* [Your assignment]: Return the data beginning with the line that contains "What do you" and continuing through the line that contains "center [116, 566].", reproducing each line verbatim and leaving out the pictures.

* [Record excerpts]:
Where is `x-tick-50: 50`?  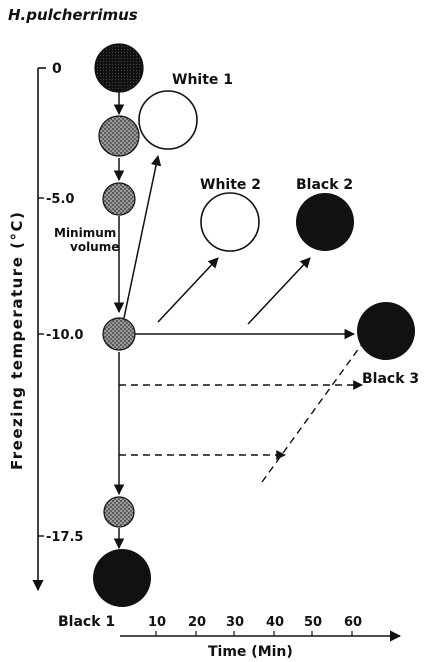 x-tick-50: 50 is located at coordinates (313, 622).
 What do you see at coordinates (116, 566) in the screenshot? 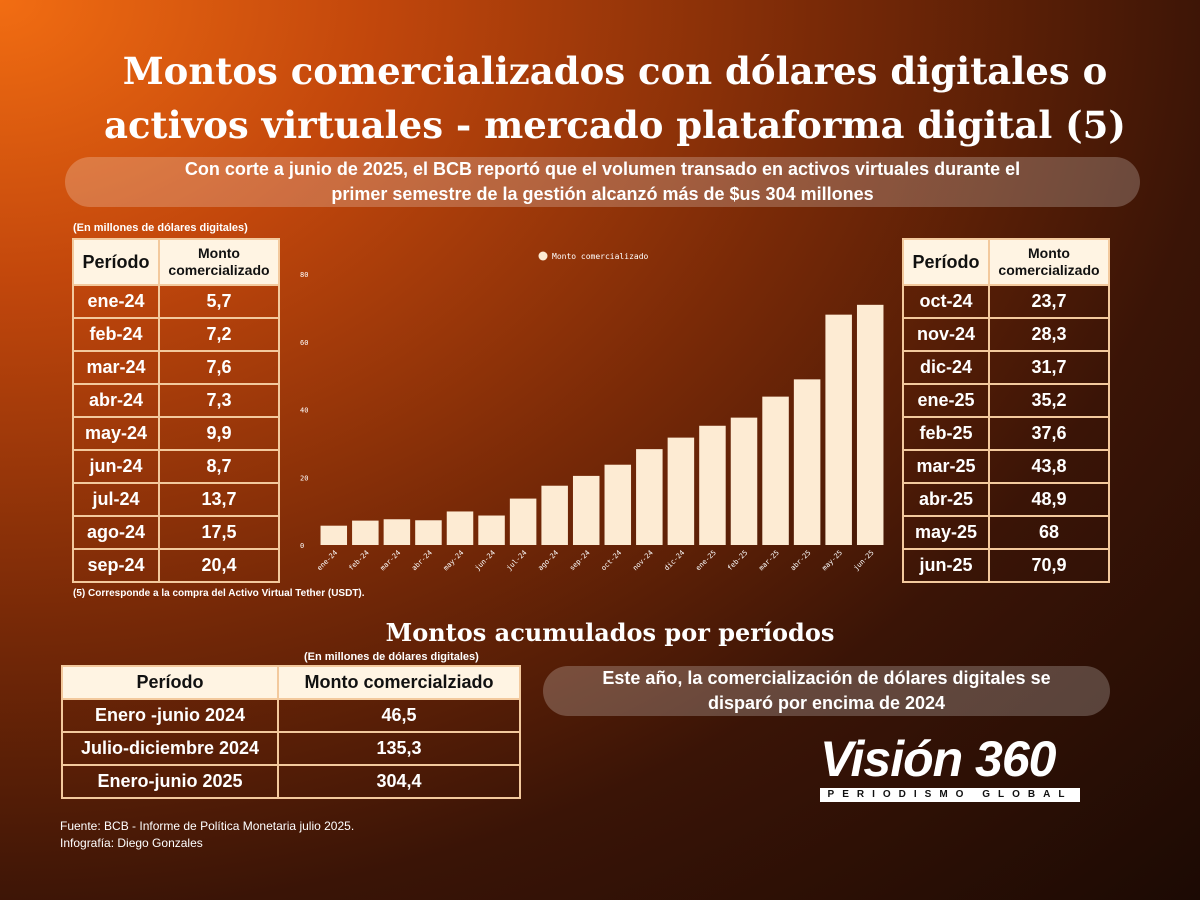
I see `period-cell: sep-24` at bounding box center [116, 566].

---

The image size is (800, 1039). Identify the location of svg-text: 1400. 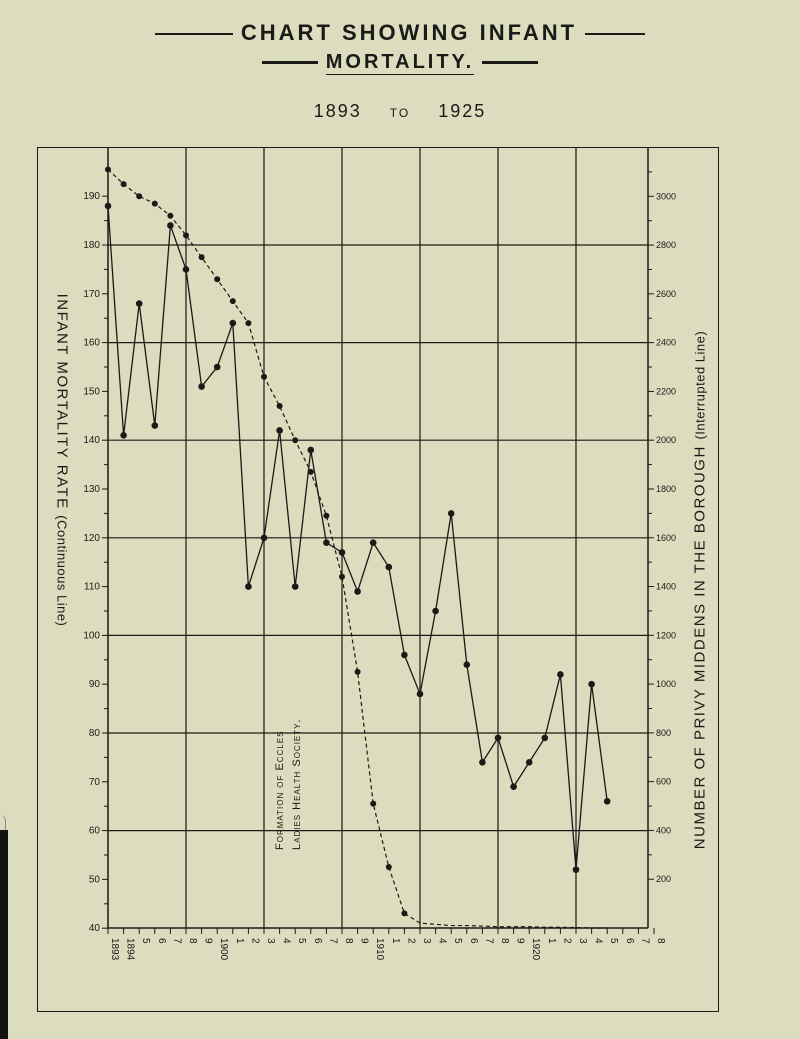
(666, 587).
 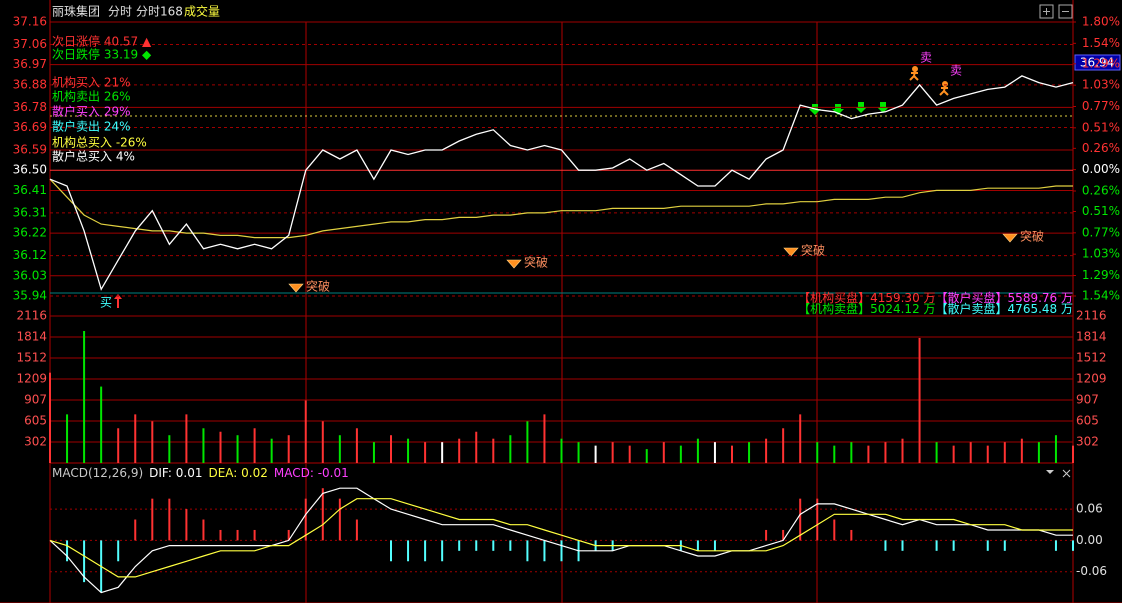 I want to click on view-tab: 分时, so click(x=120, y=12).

* [Solution]:
 What do you see at coordinates (116, 566) in the screenshot? 
I see `period-cell: sep-24` at bounding box center [116, 566].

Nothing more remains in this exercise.